A company has several automatic vertical warehouses (called *elevators*). Each elevator have several *trays* and each *tray* has several *slots*. A slot contains a given quantity of a given article. Elevators, trays and slots are identified by unique IDs and slot also have access to the ID of their own article. In the same tray there can be multiple slots with the same article.

I have to design an algorithm which, given an order list (we can model it as a dictionary with articles’ IDs as key and quantity needed as values), returns the **minimum list of trays needed to satisfy the order**.

This is quite different from a standard warehouse optimization problem because we are not considering the physical distances between each tray, since the elevators are automatic and they give us the tray, while in the classical problem is the human who moves toward the tray to pick the item from it.

A distance function is given: **d(a, b)** which returns 1 if tray a and b are on different elevators and returns 2 if they’re on the same one. That could be counter-intuitive, but remember that these are *vertical* elevators, so the time needed to change tray on the same elevator is greater than the time to move to a different elevator with the tray already in bay. Furthermore, if we use more elevators at the same time, we can “parallelize” the picking process (man A pick from elevator 1 while man B picks from elevator 2…) Anyway, this function is given and I cannot change it.

After reading through articles about warehouse optimization, I’ve decided to take an heuristic approach.

I’ve modeled a sort of euclidean space, with an axes for each article contained in the order. Then we can consider a tray as a point on that space, with coordinates for each axes equal to the quantity that tray has of the article corresponding to that axes. In the same way we can imagine our order as a point.

Then I’ve create a heuristic function, **f(order o, tray t)**, which returns the “euclidean distance” from *point-tray t* to the *point-order o*. The idea is that the more a tray is “near” the order, the more article we can pick out of it.

So, to satisfy the order, I simply compute **f(order o, tray t)** for each tray in every elevator. Then I order it by descending value and finally I **greedily** take a tray with the minimum distance from the order. This will be repeated until we collect enough articles to satisfy the order.

Now I `d like to find a better solution, taking into account also the physical distances from tray returned by function **d**.

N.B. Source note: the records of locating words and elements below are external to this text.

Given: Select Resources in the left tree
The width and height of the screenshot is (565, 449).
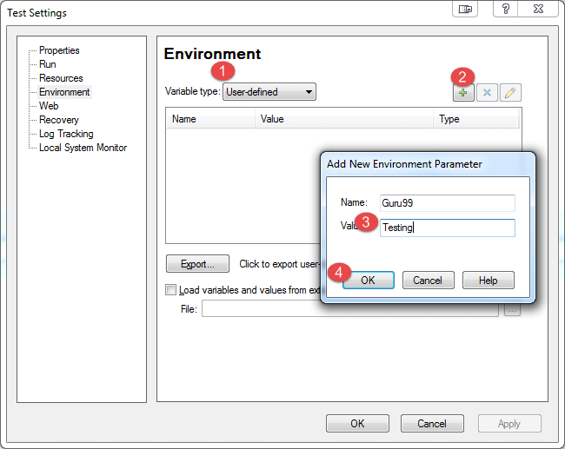Looking at the screenshot, I should coord(61,78).
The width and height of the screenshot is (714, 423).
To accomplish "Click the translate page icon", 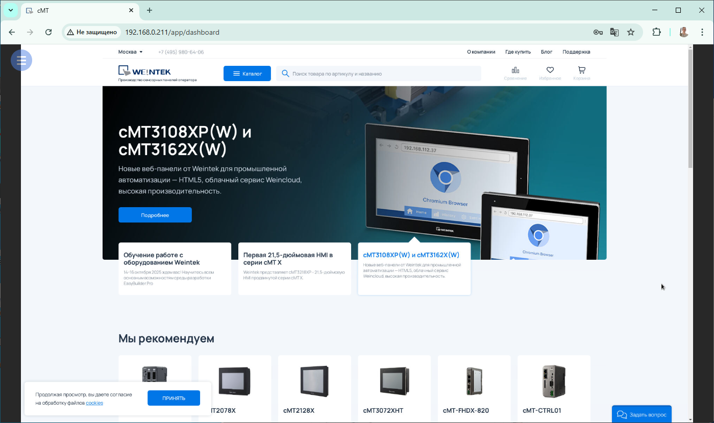I will 614,32.
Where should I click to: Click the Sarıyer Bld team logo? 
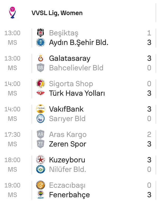pos(41,119)
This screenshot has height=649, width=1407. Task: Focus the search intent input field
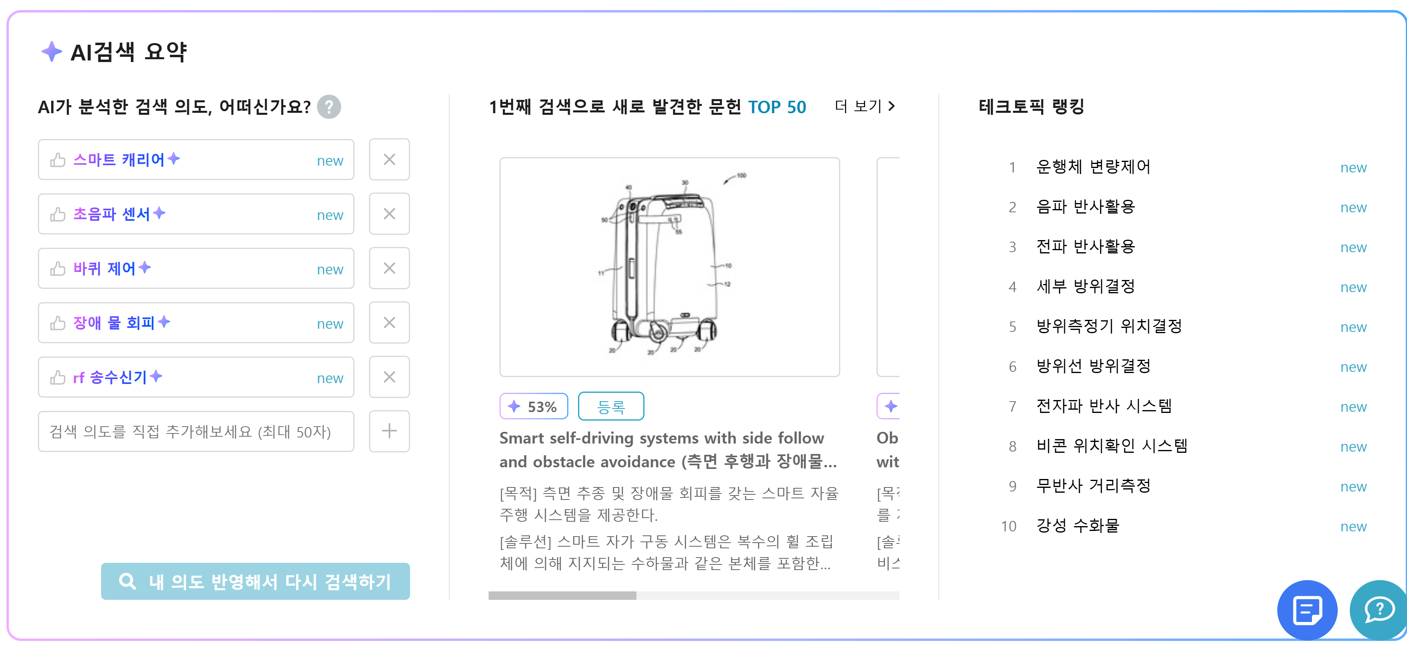point(196,432)
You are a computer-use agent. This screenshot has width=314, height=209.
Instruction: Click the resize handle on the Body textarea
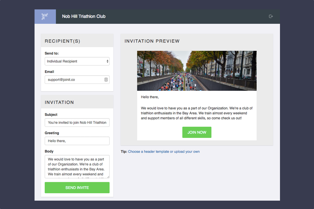pos(108,177)
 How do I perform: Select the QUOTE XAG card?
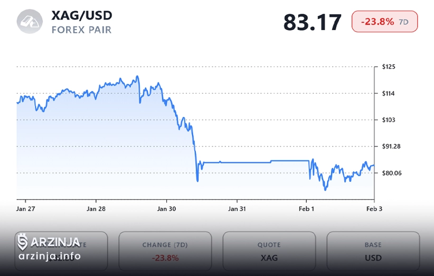269,251
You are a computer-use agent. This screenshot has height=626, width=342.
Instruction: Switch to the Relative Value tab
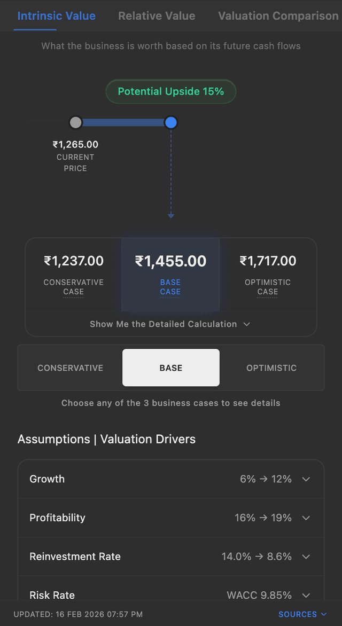tap(156, 16)
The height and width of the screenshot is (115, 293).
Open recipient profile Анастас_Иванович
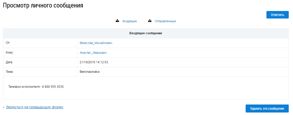pyautogui.click(x=93, y=53)
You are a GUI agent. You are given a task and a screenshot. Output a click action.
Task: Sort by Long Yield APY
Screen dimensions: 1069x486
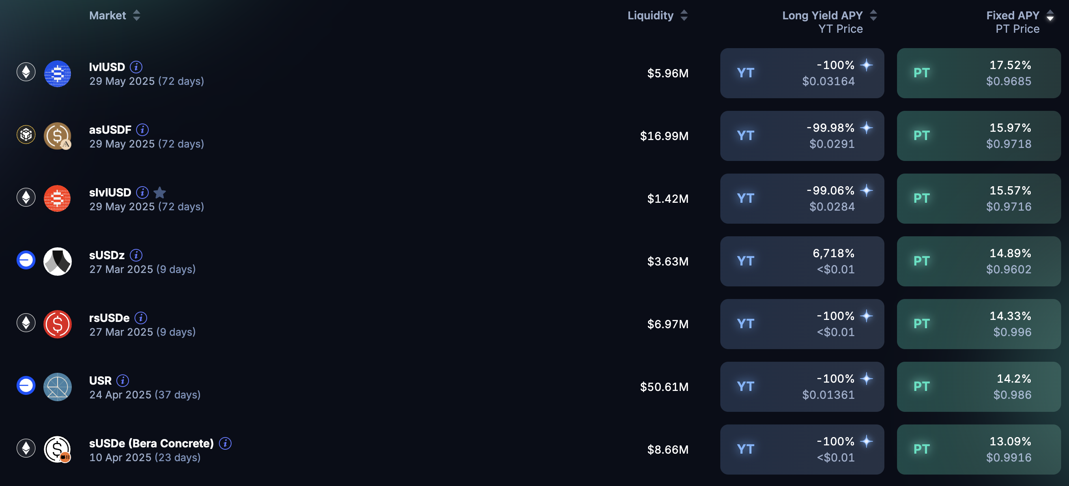click(x=874, y=16)
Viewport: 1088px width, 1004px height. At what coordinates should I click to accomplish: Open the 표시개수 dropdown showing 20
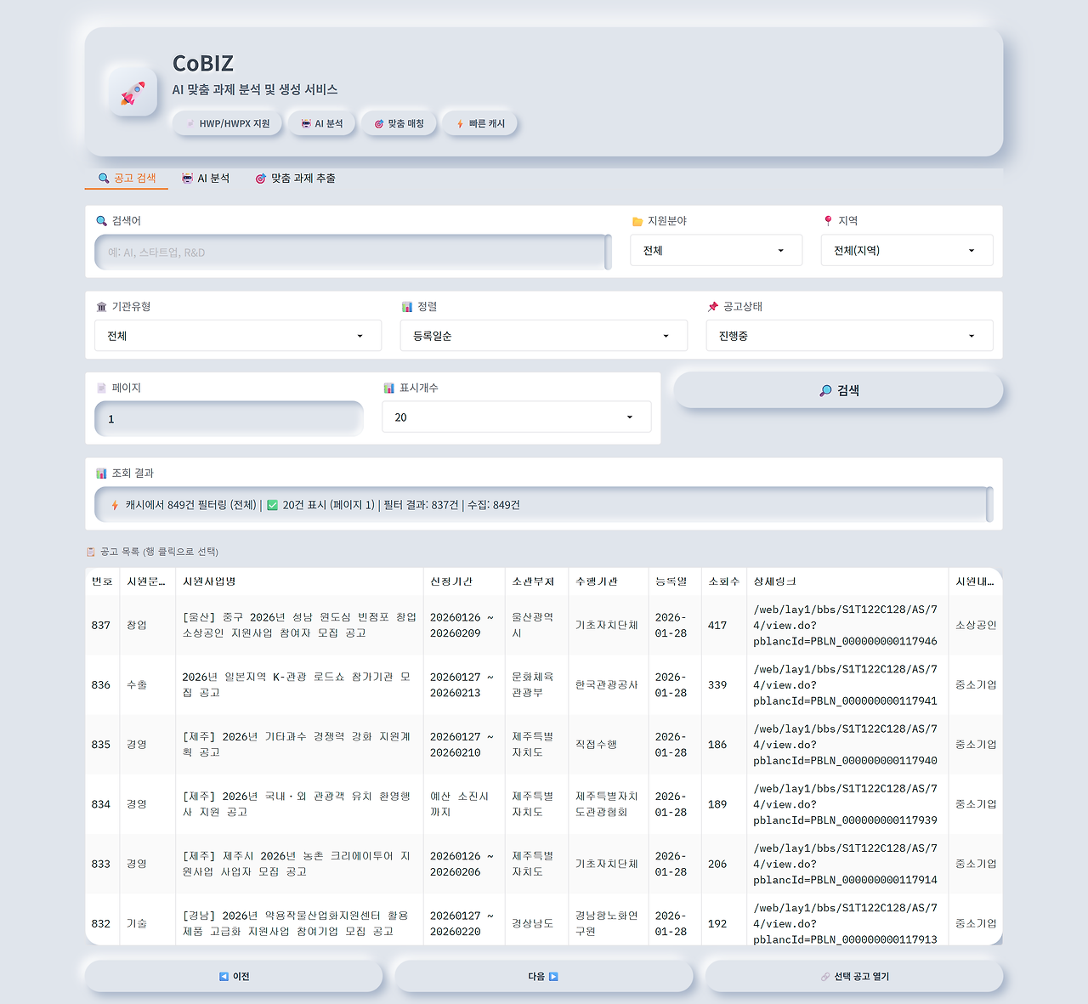(516, 417)
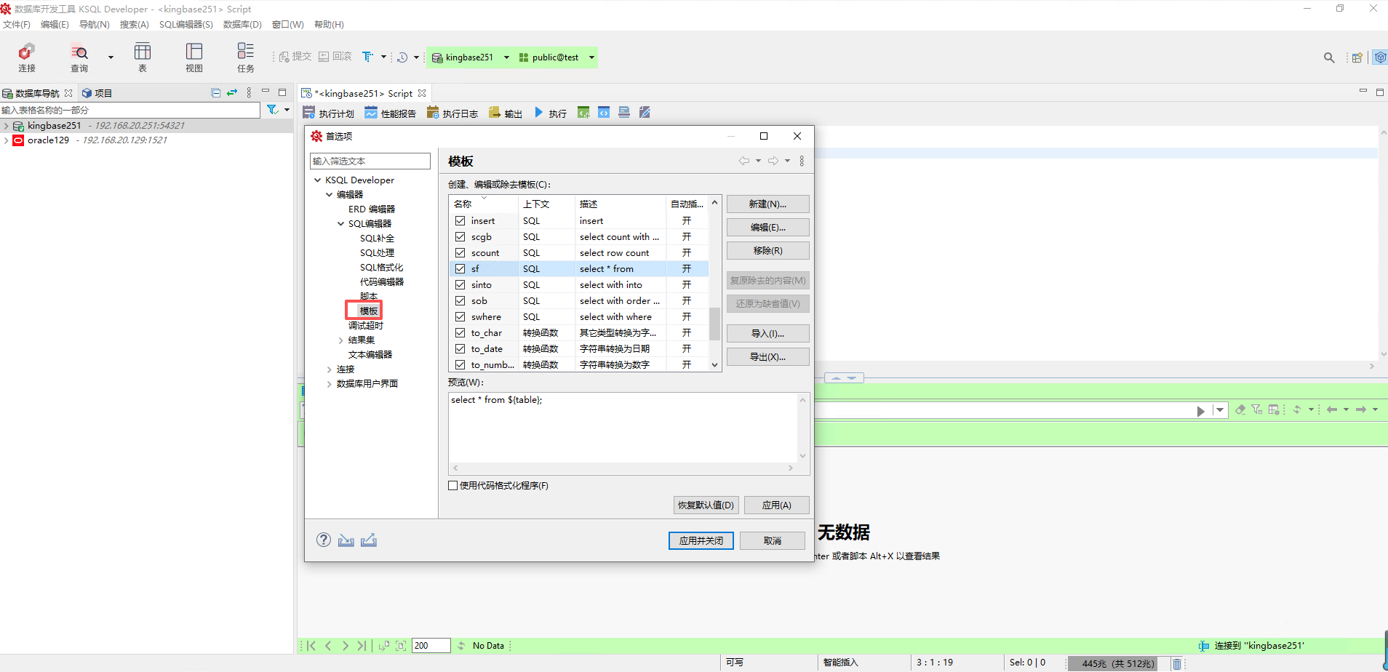
Task: Open the 性能报告 performance report
Action: tap(391, 113)
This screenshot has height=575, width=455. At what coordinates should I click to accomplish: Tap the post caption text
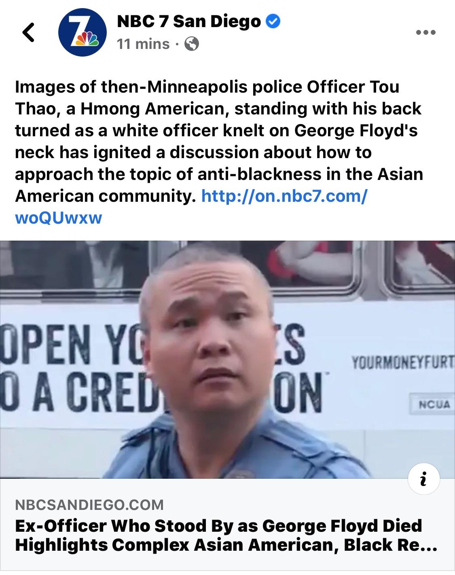point(219,152)
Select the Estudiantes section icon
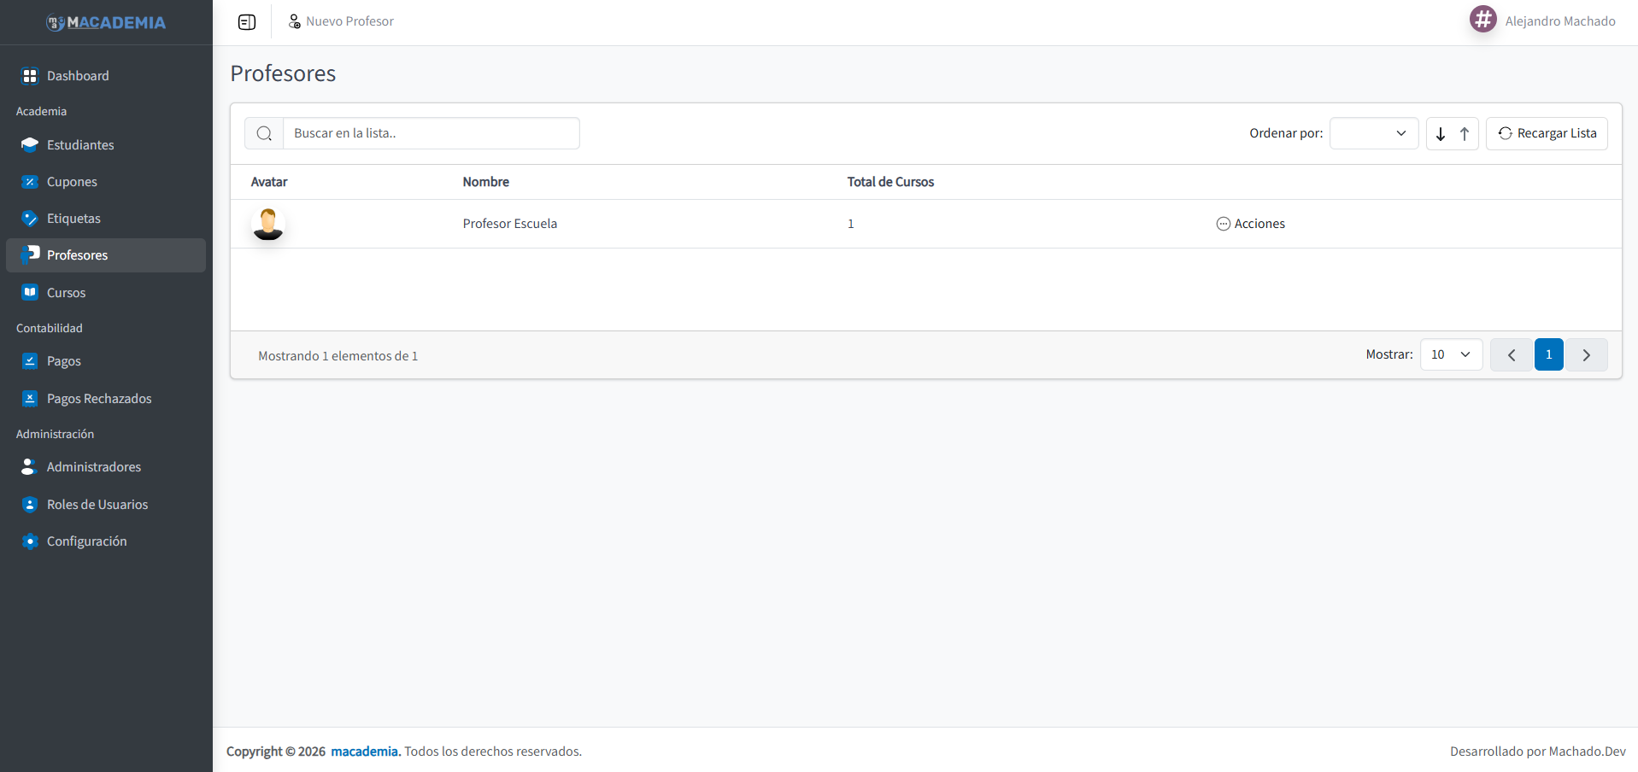This screenshot has width=1638, height=772. (x=29, y=144)
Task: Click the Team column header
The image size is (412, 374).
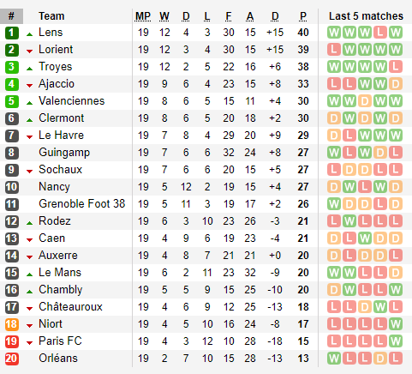Action: point(51,16)
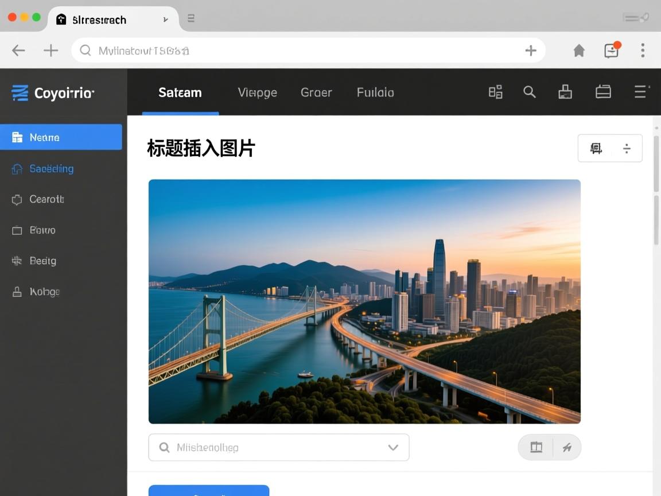Select the 'Viapge' menu item

[257, 92]
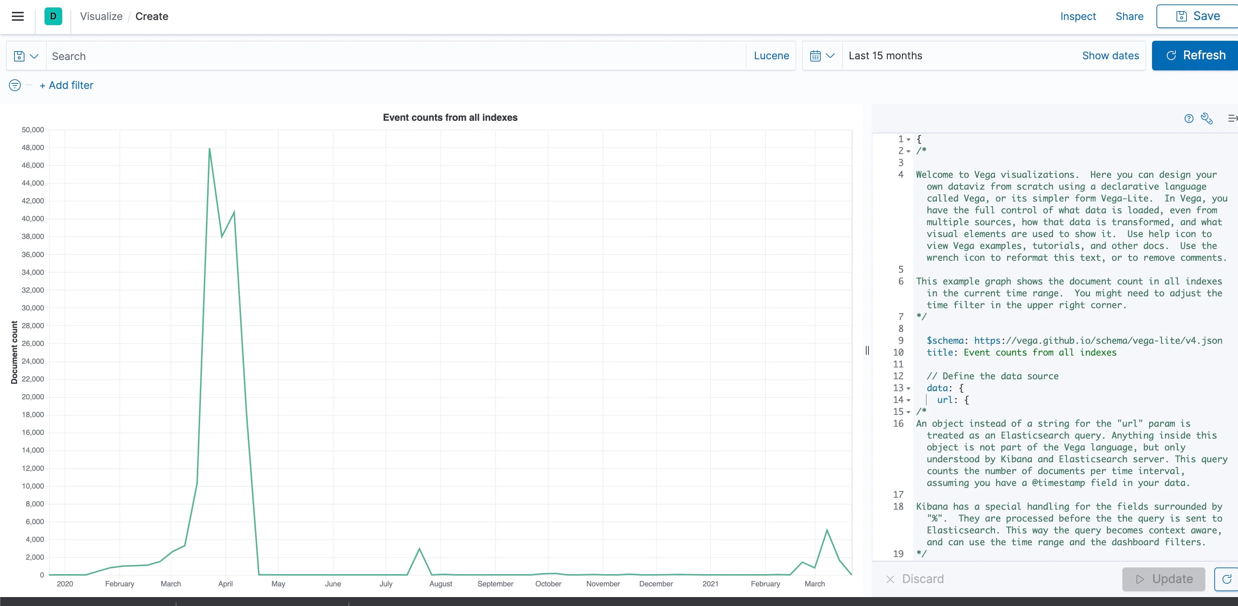Image resolution: width=1238 pixels, height=606 pixels.
Task: Open the calendar quick date menu
Action: (822, 56)
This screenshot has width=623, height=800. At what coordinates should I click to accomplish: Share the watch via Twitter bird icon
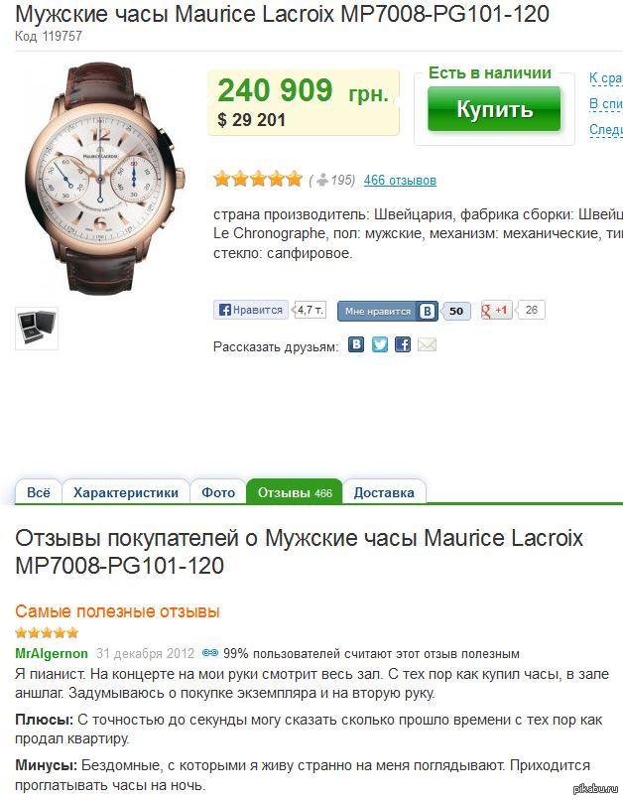coord(379,345)
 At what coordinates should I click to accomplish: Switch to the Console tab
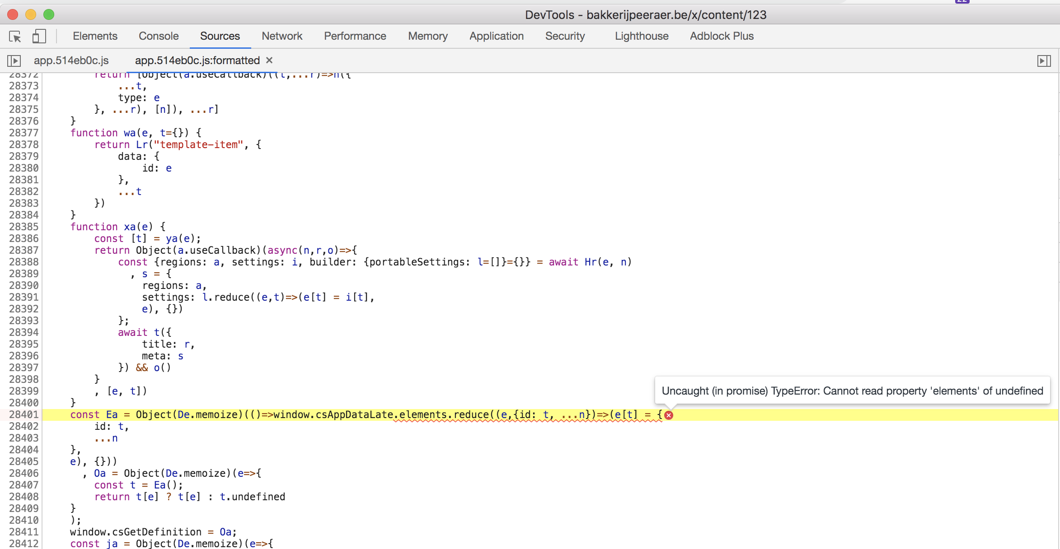pos(159,36)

I`ve tried to build a graph in which each node is a tray and is connected to each of the others by a directed edge. The weights of the edge from node i to node j will be equal to the physical distance from tray i to tray j, plus the heuristic function computed on tray j

```
--> w(i, j) = d(i, j) + f(order, j)
```

This results in a fully-connected, bidirectional graph (each node linked with each other node by both an incoming and an outgoing edge).

I want to apply some algorithm of shortest path (or any other useful algorithm) taken from graph theory on this graph but I couldn`t find anything really helpful. I`

ve tried to apply the A* search algorithm (using function **d** as *gScore* and my function **f** as *heuristic*) but it gives me no result. I think A* can`t be applied in such a graph (bidirectional and fully connected).

Is there any algorithm I can apply on such a graph? Or maybe the graph is not the right structure to represent my problem. I`m open to new solutions.